Have one cup of Toor Dal and a fistfull of Moong Dal and Pressure cook them untill 4-5 whistle's. till they are fully cooked and become mashy, when mashed.
You can do the Following, when you Pressure Cook the Dal:
* Peel the outer skin of some 10-15 shallot's/ Chinna Vengayam and Keep them aside.
* Have a small lemon size of Tamarind soaked in a cup of warm water. soak for atleast 5 minute's.
* Heat a Pan, Fry the Following by adding one by one in the same order. it takes 2 minute's.
- Corriander Seed's / Dhania - 1 tsp
- Chana Dal / Kadala Paruppu - 1 tsp
- Raw Rice / Arisi - 1 tsp
- Cumin / Seeragam - 1/2 tsp
- Fenugreek / Vendhayam - 1/4 tsp
- Dry Red Chilli / Kanja Milagaai - 3 no.
- Grated Coconut / Thuruviya Thengaai - 1 tbsp
Grind them into a dry powder.
* Add 3 shallot's and half of a tomato to the above Grinded powder and add 2 tbsp of water and grind them into a thick paste. Keep them aside.
* In a Pan / Kadaai, Heat 2 tsp of oil, add 1 tsp mustard, 1/4 tsp Fenugreek, 1 tsp Urad Dal, 1/4 tsp Asafoetida powder, 2 Dry Red chilli's and 10 curry leave's.
* Now add the remaining 12 shallot's, and saute them, till they are semi-cooked. add a chopped tomato and saute along with shallot's. Now add the Grinded paste and add 1/2 tsp turmeric powder and saute them for a minute, till the raw smell of onion's and masala's goes off.
* Add the Mashed Toor and Moong Dal mix to the Pan/ Kadaai. mix well with the masala's.
* Add the cup of Tamarind water and mix well. add half cup of water to make the sambhar little watery.

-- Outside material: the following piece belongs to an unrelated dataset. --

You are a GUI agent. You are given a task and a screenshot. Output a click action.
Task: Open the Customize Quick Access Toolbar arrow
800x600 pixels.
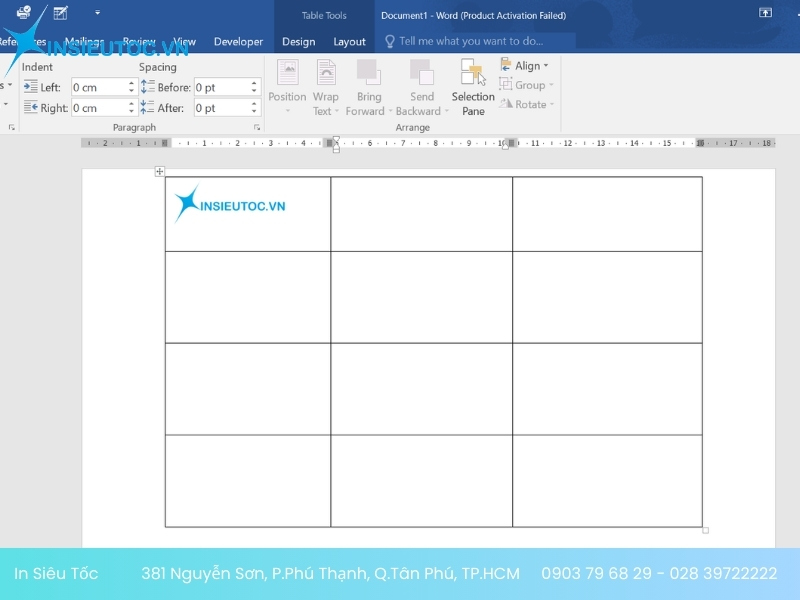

* Add salt and 2 tbsp chopped corriander leave's. let the sambhar boil for 2 minute's and switch off the flame.
This Sambhar is flavourfull with Fenugreek, Asafoetida, corriander leaves and shallot's. it's heavenly with idli, dosa's.
Now this Araichivitta Sambhar leave's to RCI-Pondicherry, under Tamil Cuisine.